Cet organe qui comprend désormais 101 personnes entend travailler à la mise en place d’un plan d’action efficace. D’où la mise en place d’un Comité ad hoc, au cours de cette réunion, pour travailler à la réactualisation de la feuille de route de l’Inspection, au regard des nouvelles orientations impulsées par le président du parti. « Nous sortons d’une restructuration du parti. L’Inspection n’a pas échappé à cette restructuration. Nous sommes à 101 inspecteurs aujourd’hui.
C’est une réunion de rentrée politique, essentiellement d’informations et de prise de contact. L’inspection a une feuille de route qui est en train d’être réaménagée pour la mettre au goût du jour. Nous avons mis sur pied un Comité ad ‘hoc qui va réfléchir sur le plan d’actions de l’Inspection. Nous allons faire une prochaine réunion. À la fin de cette réunion, le Comité ad ’hoc va nous présenter ses travaux de validation.
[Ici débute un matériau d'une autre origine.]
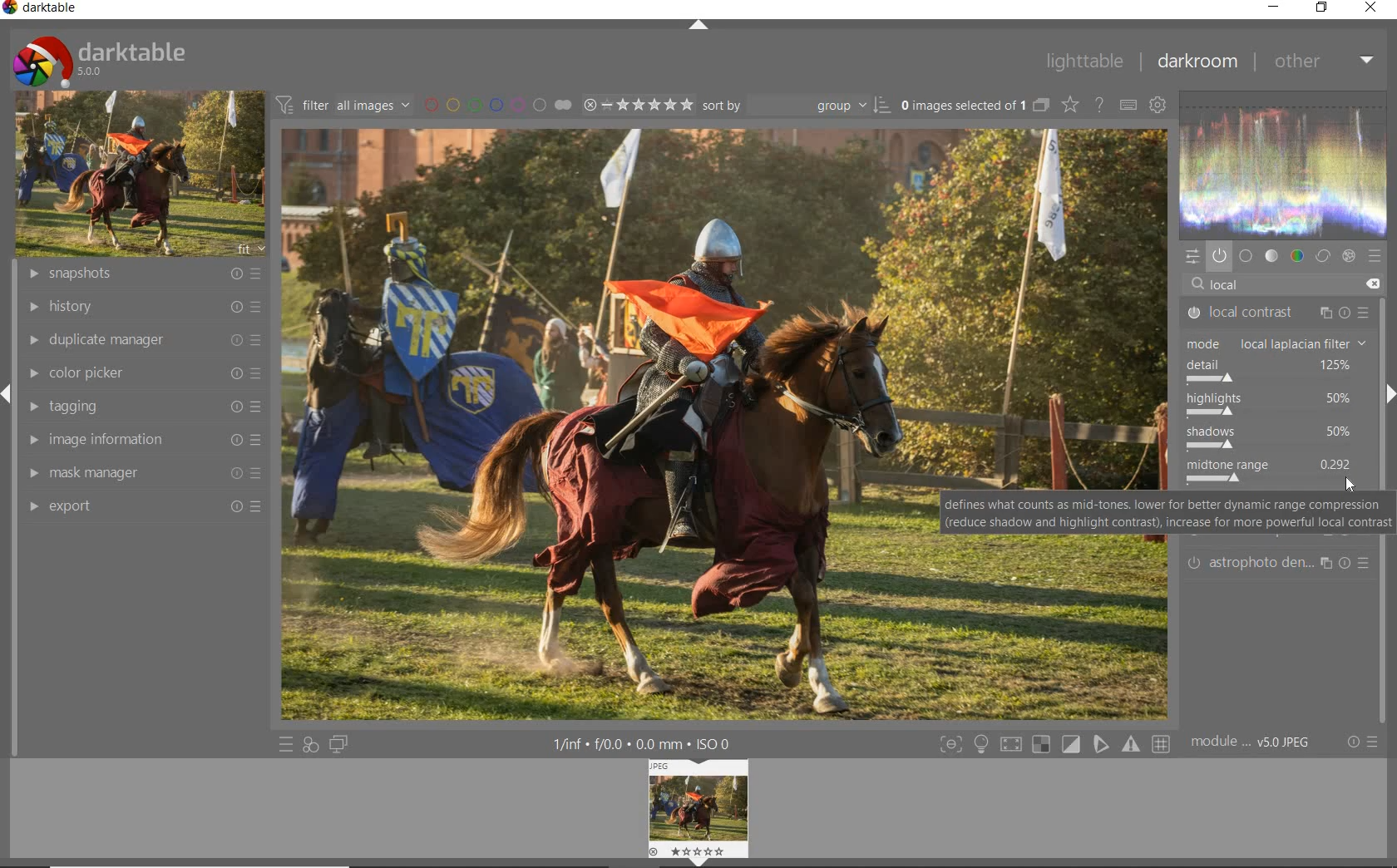  What do you see at coordinates (1192, 256) in the screenshot?
I see `quick access panel` at bounding box center [1192, 256].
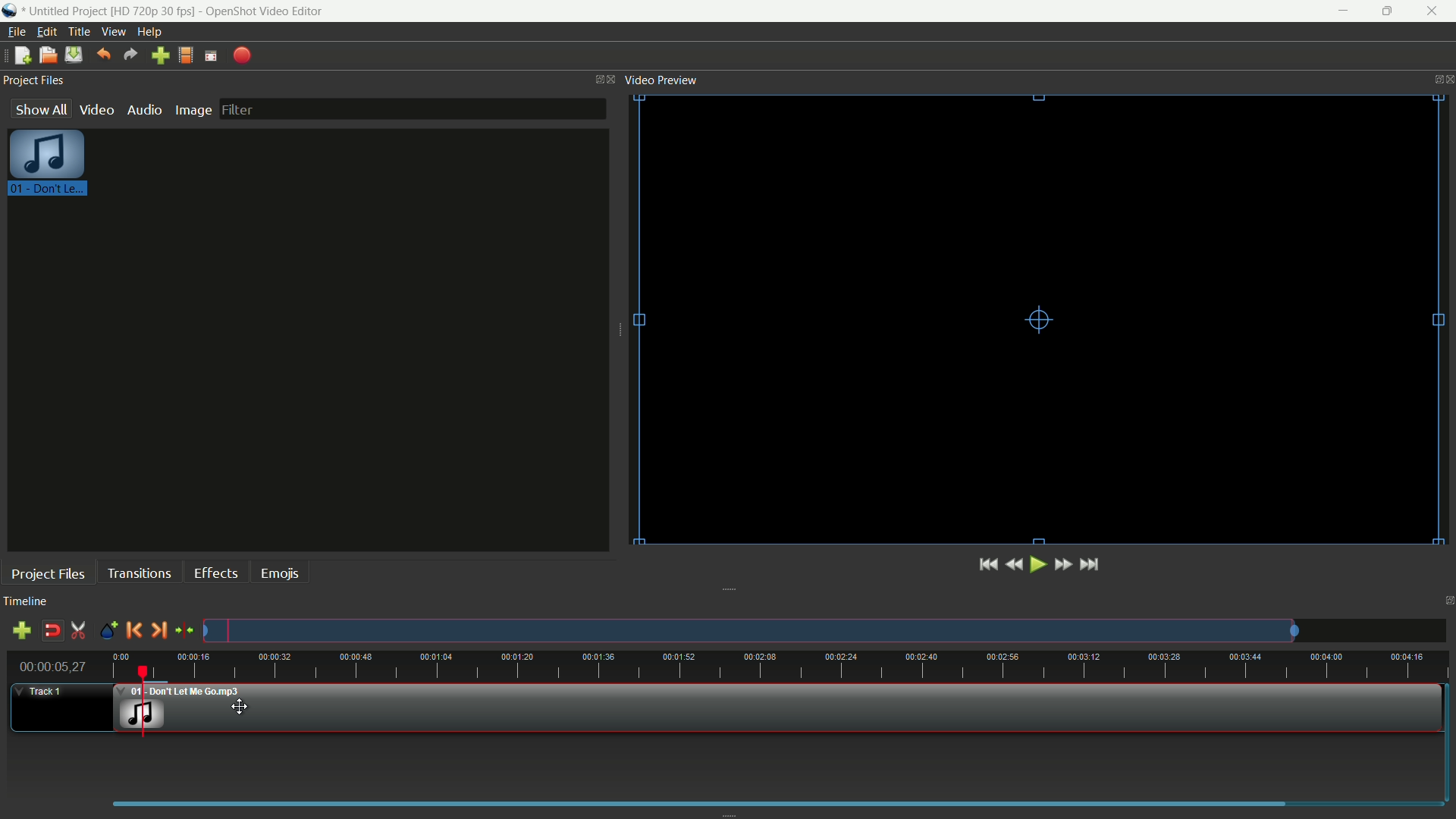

Ces résolutions seront appliquées » a déclaré Akué Georges Aimé, vice-coordonnateur, porte-parole et secrétaire permanent du Bureau de la Coordination de l’Inspection du parti.
Qui a rappelé que l’’inspecteur est « chargé du suivi et de l’évaluation des organes du parti, de veiller au bon fonctionnement de ces organes-là et de veiller aussi au bon rayonnement du parti au plan national et partout où besoin est. »
Cette réunion qui a duré de 16h à 18h30 a enregistré l’arrivée de nouveaux inspecteurs qui ont été chaleureusement accueillis par leurs collègues. La réunion était présidée par le ministre Albert Kacou Tiapani, Coordonnateur.